Diagnosis of toxocariasis relies mostly on indirect means, particularly serology, since larvae are trapped in tissues and not readily detected morphologically. While visualization of larvae in histologic sections provides unequivocal diagnosis, the probability of capturing a larva in a small biopsy specimen is low. Since the larvae do not develop into adults in humans, a stool examination would not detect any Toxocara eggs. For both VLM and OLM, a presumptive diagnosis rests on clinical signs, compatible exposure history (e.g. history of exposure to puppies/kittens or pica/geophagia behaviors), laboratory findings (including eosinophilia), and the detection of antibodies to Toxocara.
Antibody detection tests are the only means of confirmation of a clinical diagnosis of visceral larva migrans (VLM) and ocular larva migrans (OLM), clinical syndromes associated with Toxocara infections. The currently recommended serologic test for toxocariasis is enzyme immunoassay (EIA) with larval stage antigens extracted from embryonated eggs or released in vitro by cultured third-stage larvae. The latter, Toxocara excretory-secretory (TES) antigens, are preferable to larval extracts because they are convenient to produce and an absorption-purification step is not required for obtaining maximum specificity.
The TES-ELISA used at CDC measures total Toxocara-specific immunoglobulin and results are reported as an endpoint titer (<1:2, 1:2, 1:4, 1:16, etc.). A titer of ≥1:32 is considered positive. Evaluation of this assay in groups of patients with presumptive diagnoses of VLM or OLM indicated sensitivity of 78% and 73%, respectively, at a titer of ≥1:32. . Further confirmation of serologic diagnosis of OLM can be obtained by testing aqueous or vitreous humor samples for antibodies. Specificity has been reported to be 92% (VLM) and 91% (OLM) at a titer of ≥1:32 (serum).
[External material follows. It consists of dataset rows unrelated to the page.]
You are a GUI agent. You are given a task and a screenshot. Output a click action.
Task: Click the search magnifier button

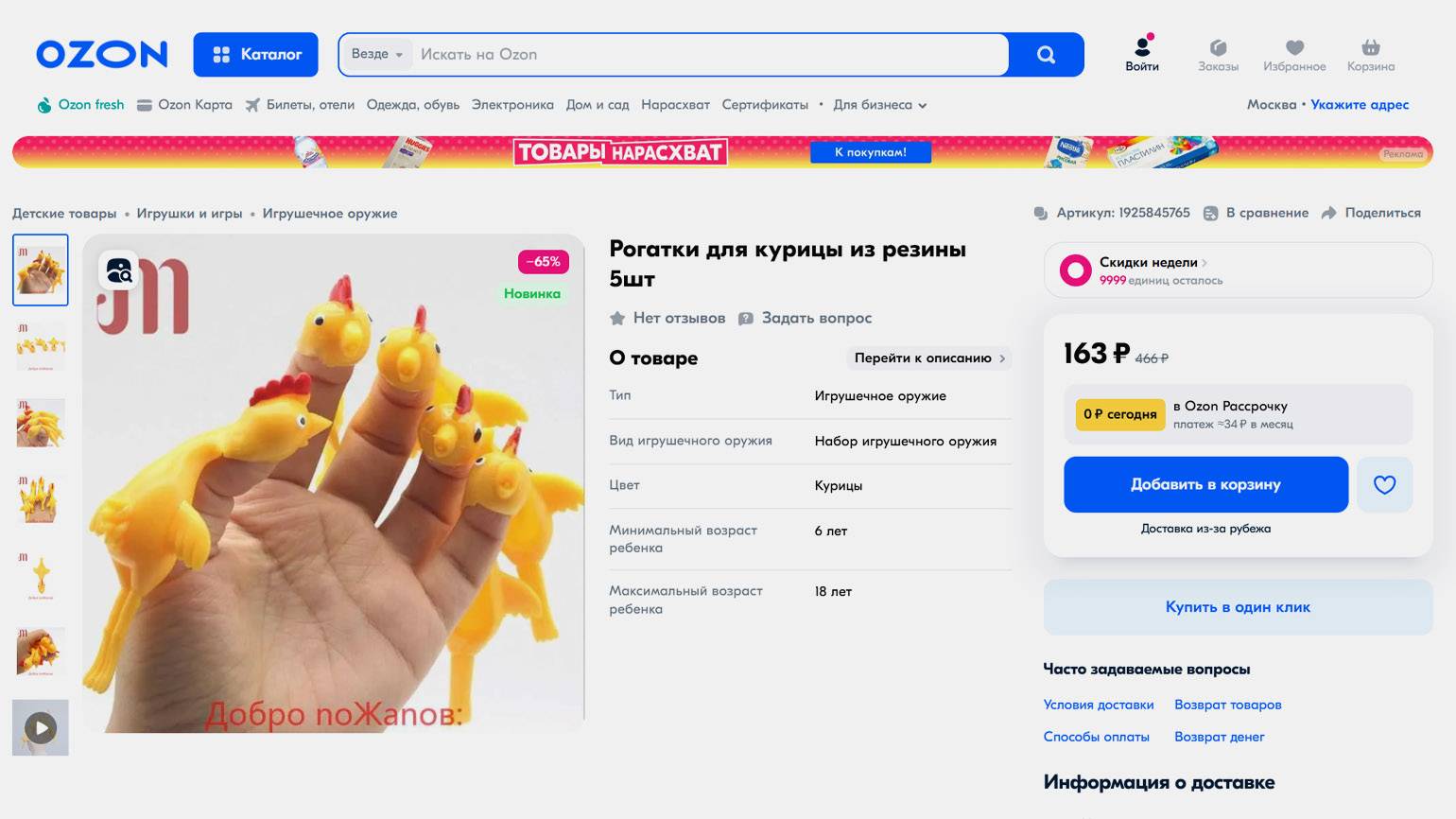[1046, 55]
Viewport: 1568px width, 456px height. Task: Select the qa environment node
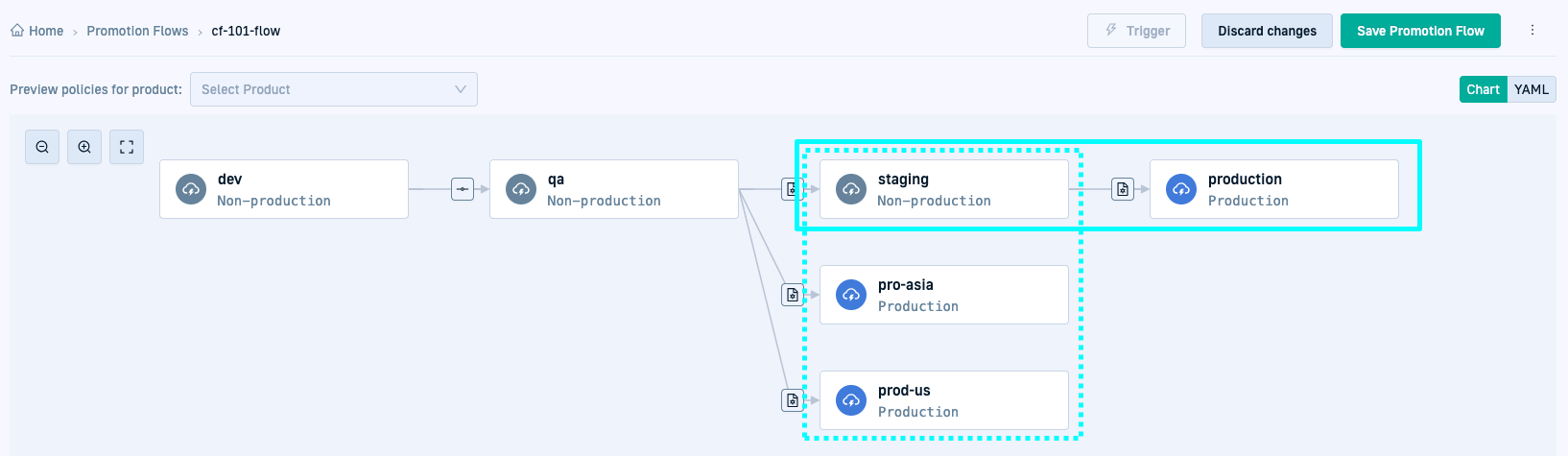click(614, 189)
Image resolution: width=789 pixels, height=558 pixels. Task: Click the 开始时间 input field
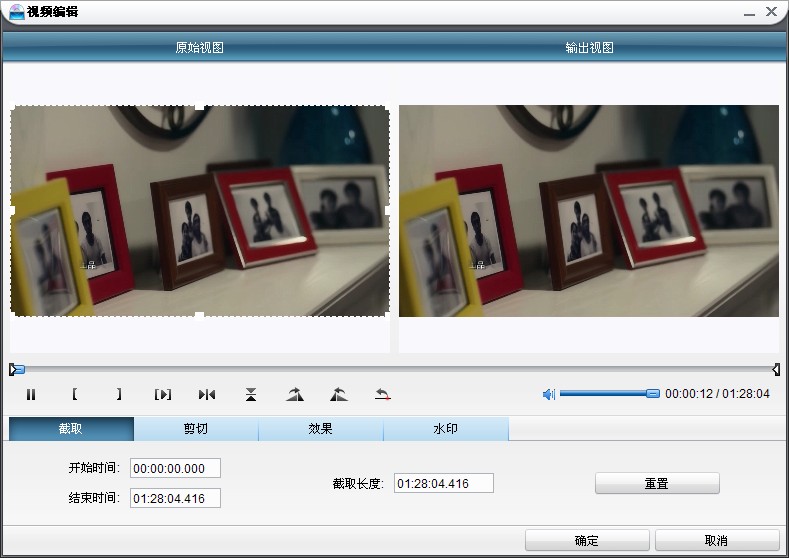tap(175, 469)
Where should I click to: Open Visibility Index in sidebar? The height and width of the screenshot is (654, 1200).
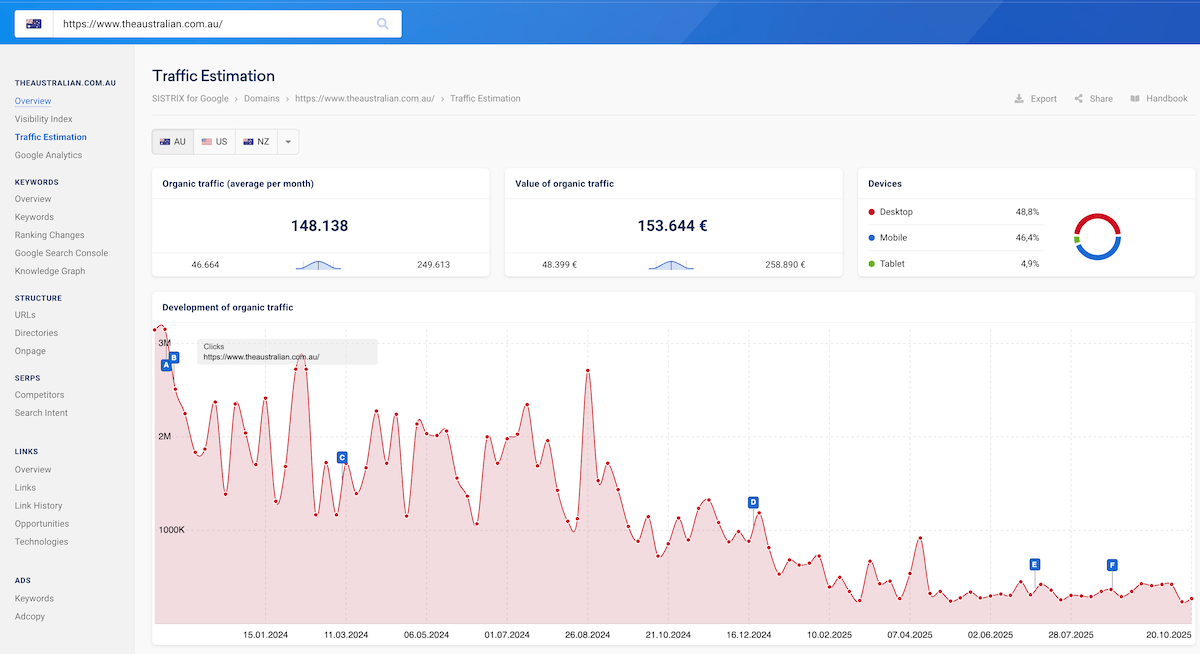[x=43, y=119]
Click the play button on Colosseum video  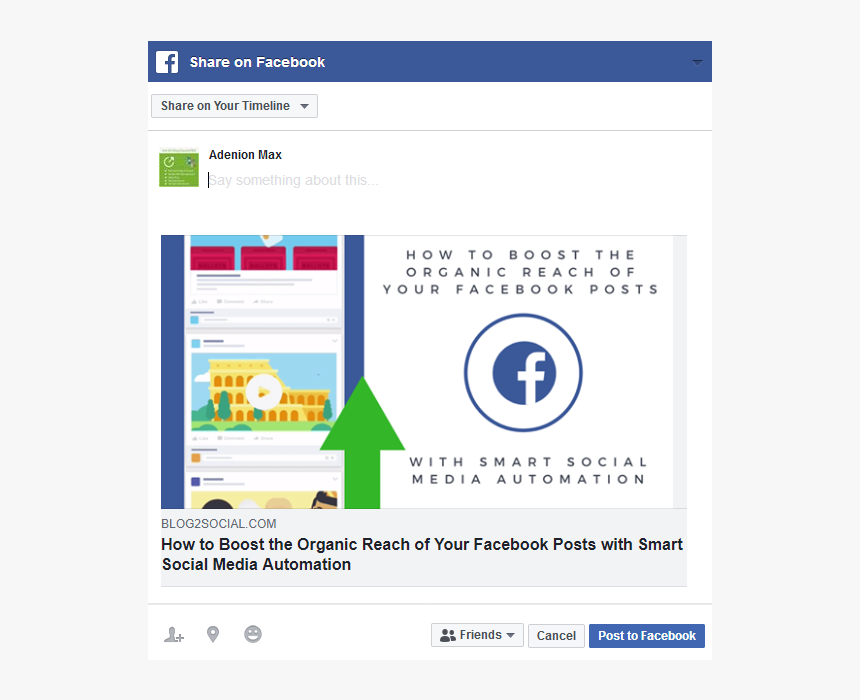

- The assay detects infections caused by both T. canis and T. cati but cannot differentiate between the two.
- Evaluation of the true sensitivity and specificity of serologic tests for toxocariasis in human populations is not possible because of the lack of feasible parasitological methods to detect migrating Toxocara larvae in tissue. These inherent problems result in underestimations of sensitivity and specificity.
- When interpreting serologic findings, clinicians must be aware that a measurable titer does not necessarily indicate current clinical Toxocara infection. In most human populations, a small number of those tested have positive EIA titers that apparently reflect the prevalence of asymptomatic toxocariasis, or past infections that have since been cleared. Positive serological results should always be interpreted with consideration of the patient’s clinical picture. Paired serum samples demonstrating a significant rise in antibody level over time may be useful to confirm active infection.
Standard precautions for the examination of histological sections or processing of serum samples apply.
Moreira, G.M.S.G., de Lima Telmo, P., Mendonça, M., Moreira, Â.N., McBride, A.J.A., Scaini, C.J. and Conceição, F.R., 2014. Human toxocariasis: current advances in diagnostics, treatment, and interventions. Trends in Parasitology, 30 (9), pp.456-464.
Fillaux, J. and Magnaval, J.F., 2013. Laboratory diagnosis of human toxocariasis. Veterinary Parasitology, 193 (4), pp.327-336.
Fisher, M., 2003. Toxocara cati: an underestimated zoonotic agent. Trends in Parasitology, 19(4), pp.167-170.